> Assignment
Retype every record exactly as it appears.

#### Records for processing

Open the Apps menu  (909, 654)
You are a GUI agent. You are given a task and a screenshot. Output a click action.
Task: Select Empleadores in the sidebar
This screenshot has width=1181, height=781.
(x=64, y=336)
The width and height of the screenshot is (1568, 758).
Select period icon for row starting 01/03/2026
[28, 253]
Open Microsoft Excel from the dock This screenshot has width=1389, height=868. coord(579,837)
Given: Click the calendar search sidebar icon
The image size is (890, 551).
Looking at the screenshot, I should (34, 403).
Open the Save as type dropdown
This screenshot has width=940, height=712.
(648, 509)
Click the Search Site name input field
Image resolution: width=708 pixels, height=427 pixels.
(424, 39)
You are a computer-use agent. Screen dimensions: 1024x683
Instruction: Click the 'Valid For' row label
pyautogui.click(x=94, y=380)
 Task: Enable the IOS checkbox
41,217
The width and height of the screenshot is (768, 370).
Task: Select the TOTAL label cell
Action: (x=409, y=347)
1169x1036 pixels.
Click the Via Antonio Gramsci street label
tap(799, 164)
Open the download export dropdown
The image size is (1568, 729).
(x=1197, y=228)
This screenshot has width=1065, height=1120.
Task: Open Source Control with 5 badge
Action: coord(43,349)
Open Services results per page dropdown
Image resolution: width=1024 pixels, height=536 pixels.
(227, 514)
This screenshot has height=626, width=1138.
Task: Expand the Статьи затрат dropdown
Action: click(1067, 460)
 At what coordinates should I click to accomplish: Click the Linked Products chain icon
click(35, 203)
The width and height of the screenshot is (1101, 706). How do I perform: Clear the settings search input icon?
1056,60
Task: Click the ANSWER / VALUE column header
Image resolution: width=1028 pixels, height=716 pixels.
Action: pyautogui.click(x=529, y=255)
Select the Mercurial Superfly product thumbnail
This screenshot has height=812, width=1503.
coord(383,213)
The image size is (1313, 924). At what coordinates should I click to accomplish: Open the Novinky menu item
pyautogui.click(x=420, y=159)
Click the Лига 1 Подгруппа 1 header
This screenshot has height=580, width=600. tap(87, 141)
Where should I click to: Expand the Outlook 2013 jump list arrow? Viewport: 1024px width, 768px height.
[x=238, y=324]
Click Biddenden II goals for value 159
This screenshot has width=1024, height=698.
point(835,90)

########

> Solved exercise
Open the Apps menu  (909, 654)
You are a GUI agent. You are given a task and a screenshot. Output a click action.
Task: Select Empleadores in the sidebar
This screenshot has width=1181, height=781.
(x=64, y=336)
The width and height of the screenshot is (1568, 758).
Select period icon for row starting 01/03/2026
[28, 253]
Open Microsoft Excel from the dock This screenshot has width=1389, height=868. coord(579,837)
Given: Click the calendar search sidebar icon
The image size is (890, 551).
Looking at the screenshot, I should (34, 403).
Open the Save as type dropdown
This screenshot has width=940, height=712.
(648, 509)
Click the Search Site name input field
Image resolution: width=708 pixels, height=427 pixels.
(424, 39)
You are a computer-use agent. Screen dimensions: 1024x683
Instruction: Click the 'Valid For' row label
pyautogui.click(x=94, y=380)
 Task: Enable the IOS checkbox
41,217
The width and height of the screenshot is (768, 370).
Task: Select the TOTAL label cell
Action: (x=409, y=347)
1169x1036 pixels.
Click the Via Antonio Gramsci street label
tap(799, 164)
Open the download export dropdown
The image size is (1568, 729).
(x=1197, y=228)
This screenshot has width=1065, height=1120.
Task: Open Source Control with 5 badge
Action: coord(43,349)
Open Services results per page dropdown
Image resolution: width=1024 pixels, height=536 pixels.
(227, 514)
This screenshot has height=626, width=1138.
Task: Expand the Статьи затрат dropdown
Action: click(1067, 460)
 At what coordinates should I click to accomplish: Click the Linked Products chain icon
click(35, 203)
The width and height of the screenshot is (1101, 706). How do I perform: Clear the settings search input icon?
1056,60
Task: Click the ANSWER / VALUE column header
Image resolution: width=1028 pixels, height=716 pixels.
Action: pyautogui.click(x=529, y=255)
Select the Mercurial Superfly product thumbnail
This screenshot has height=812, width=1503.
coord(383,213)
The image size is (1313, 924). At what coordinates should I click to accomplish: Open the Novinky menu item
pyautogui.click(x=420, y=159)
Click the Лига 1 Подгруппа 1 header
This screenshot has height=580, width=600. tap(87, 141)
Where should I click to: Expand the Outlook 2013 jump list arrow? Viewport: 1024px width, 768px height.
[x=238, y=324]
Click Biddenden II goals for value 159
This screenshot has width=1024, height=698.
point(835,90)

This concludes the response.